It’s no secret that Black women face increased stress due to professional exhaustion, acting as primary breadwinners in their families, consistent caretaking, and many other responsibilities. According to the CDC, Black women have a life expectancy that’s three years shorter on average than white women, with the root cause being stress. An additional study discovered that Black women internalize stress differently than their white counterparts. Although stress is an emotion that most humans often feel, according to the American Institute of Stress, 33% of people feel extreme stress, 77% of people think stress has some impact on their physical health, and 73% of people have their mental health impacted by it.
According to Healthline, The stress that causes the most negative effect on Black women is chronic, and as a result, Black women’s bodies may produce more cortisol. Unfortunately, long-term exposure to cortisol can affect the whole body, including increasing a person’s risk of developing: heart disease, anxiety, depression, and obesity. To reduce stress, some people turn to physical activities like yoga, or mindfulness practices, like therapy or meditation; however, those hobbies, while positive and helpful, can require a long-term commitment and consistency, ultimately adding to our stress levels. Instead of putting pressure on ourselves to eliminate our stress with additional activities that require scheduling and planning, we can opt for a more straightforward approach. Avery Morgan, Chief Communications Officer at EduBirdie, provides some simple, accessible stress relief techniques below.
Deep breathing
Deep breathing is a simple technique you can use anywhere at any time. Sit comfortably, inhale deeply through your nose, and exhale slowly through your mouth. Repeat this several times, focusing on your breathing and letting go of any tension in your body. This is the basis of meditation — and even without months of practice, you’ll instantly feel calmer.
Light exercise
Intensive workouts can increase cortisol (a hormone released in response to stress) in the body, so opt for a short work or a yoga session to clear your mind. Many yoga videos are online explicitly designed for stress relief, while mindful walking can also give your mind a much-needed break. Focus on your breathing and the sensation of your feet touching the ground, and try to let go of any thoughts or distractions to remain fully present.
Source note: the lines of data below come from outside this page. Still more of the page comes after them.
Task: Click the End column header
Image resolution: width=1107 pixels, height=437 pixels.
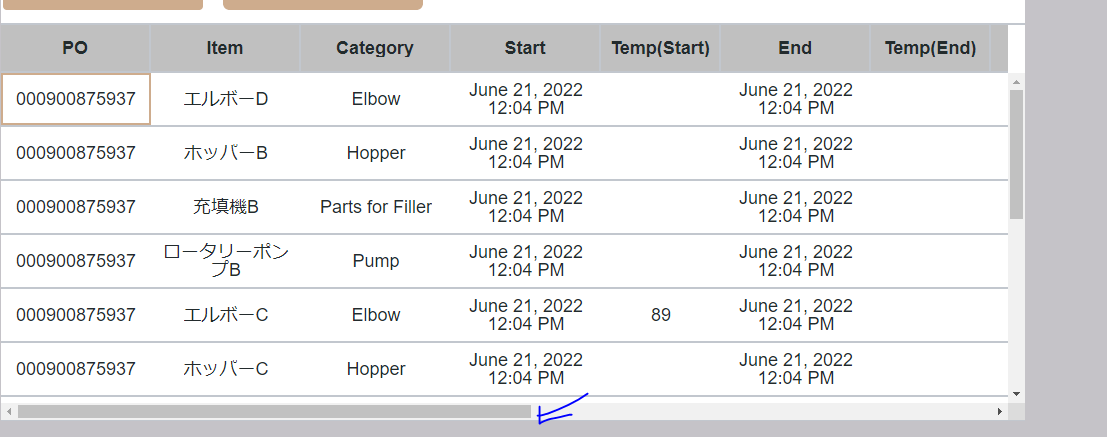Action: tap(795, 48)
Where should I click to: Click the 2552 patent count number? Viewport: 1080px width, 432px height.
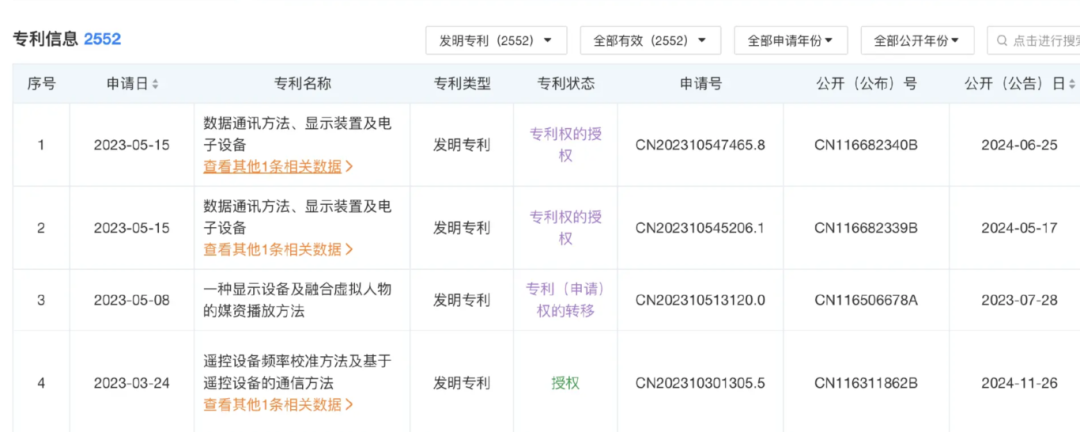pos(103,39)
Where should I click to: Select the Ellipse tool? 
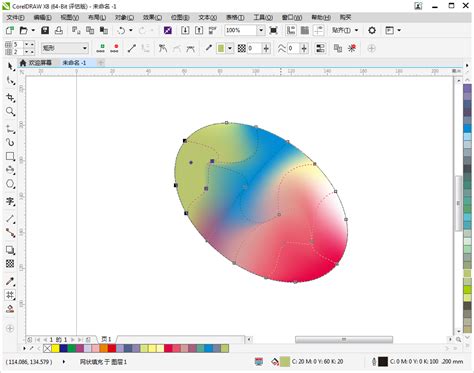[x=10, y=184]
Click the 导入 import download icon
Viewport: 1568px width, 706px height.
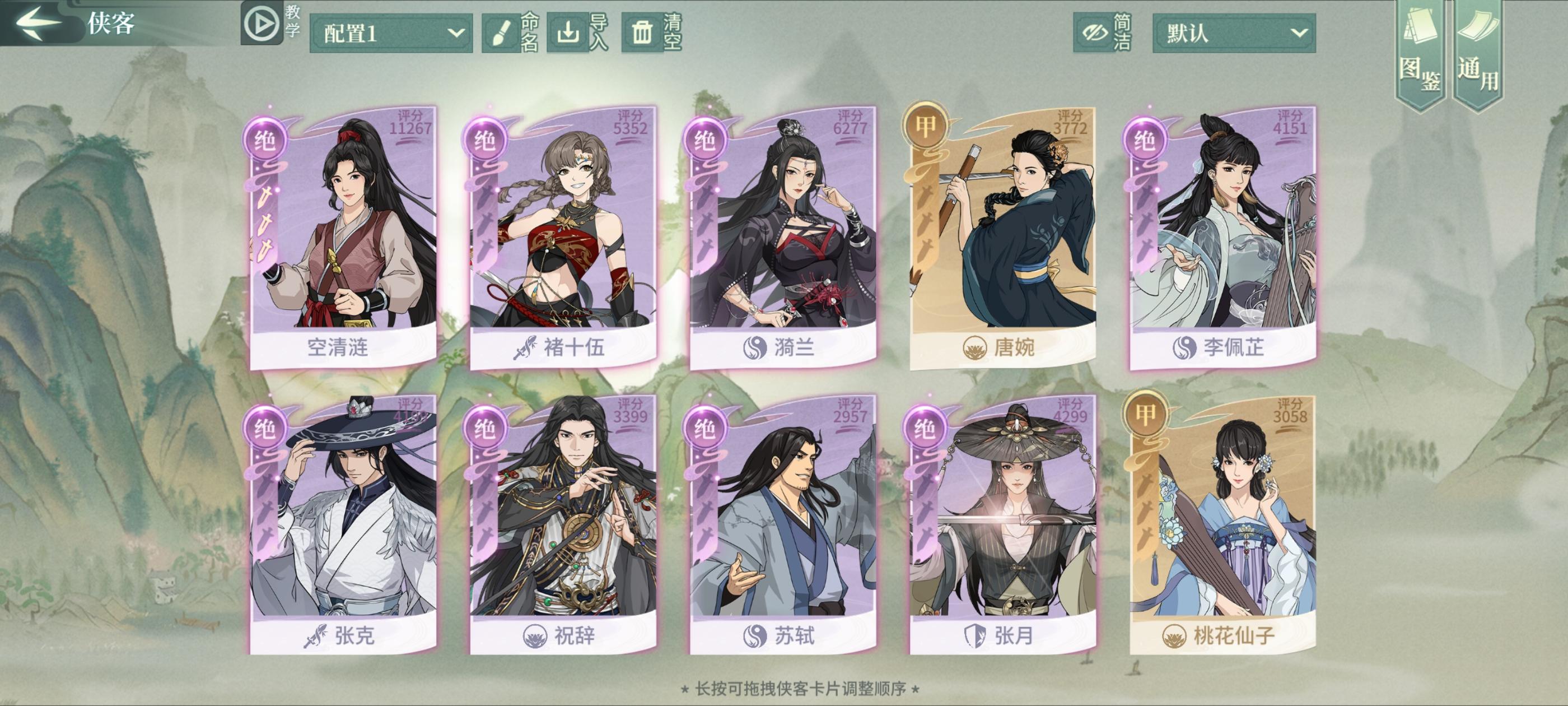567,32
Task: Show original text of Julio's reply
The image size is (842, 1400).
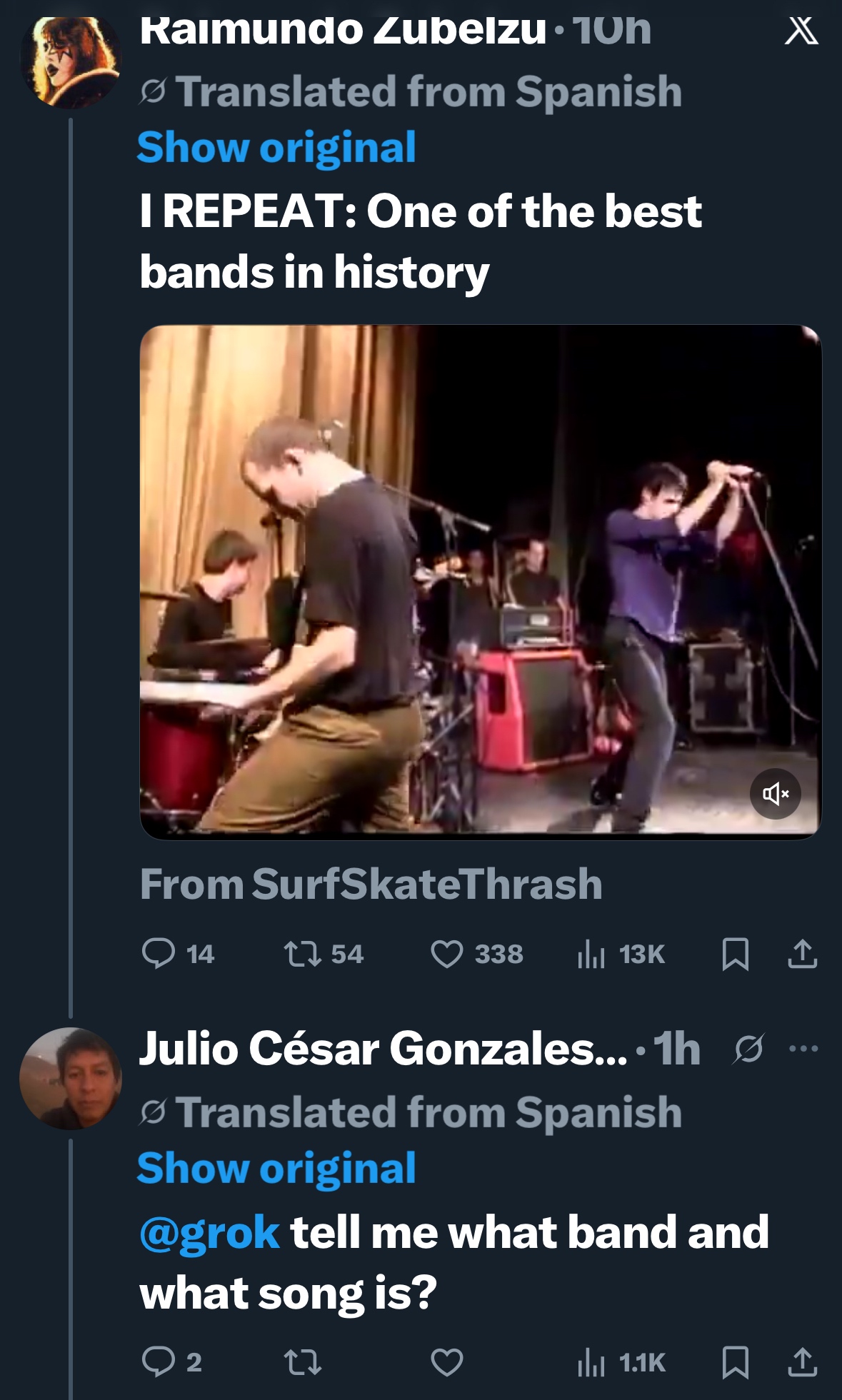Action: pos(276,1169)
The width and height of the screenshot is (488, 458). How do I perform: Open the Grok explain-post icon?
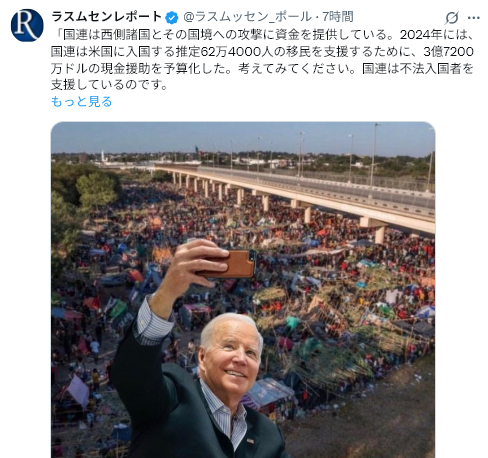pyautogui.click(x=452, y=17)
Progressive Muscle Relaxation (PMR)
This technique involves tensing and releasing muscles in a specific order to reduce tension and stress. Start with your feet and work up to the head, tensing each muscle group for five to ten seconds before releasing. It takes around ten minutes to relax your entire body and will leave you feeling like new. The science behind it is based on the fact that our muscles tense up when we’re in a state of heightened stress or anxiety, so by getting our bodies to relax, our minds should follow suit.
Smile and laugh
You might feel silly sitting at your desk in an empty room, forcing yourself to smile, but don’t dismiss it. Scientific evidence supports that forcing a smile can improve our mood and reduce stress. When we smile, even when we don’t feel like it, our brain receives feedback from our facial muscles that trigger the release of ‘feel-good’ neurotransmitters such as dopamine and endorphins – that instantly make you feel better.
Visualization and gratitude
Close your eyes and imagine yourself in a peaceful setting like a beach or forest. Visualize the environment’s sights, sounds, and smells, and allow yourself to become fully immersed in the experience. Science suggests that by imagining this relaxing environment, the body responds as if there, producing hormones that promote relaxation and reduce stress. But don’t spend all your time daydreaming. Take a moment each day to reflect on reality, write a journal, or share your thoughts and feelings with a friend. There will always be something to stress over but don’t let that detract from the many positives in your life.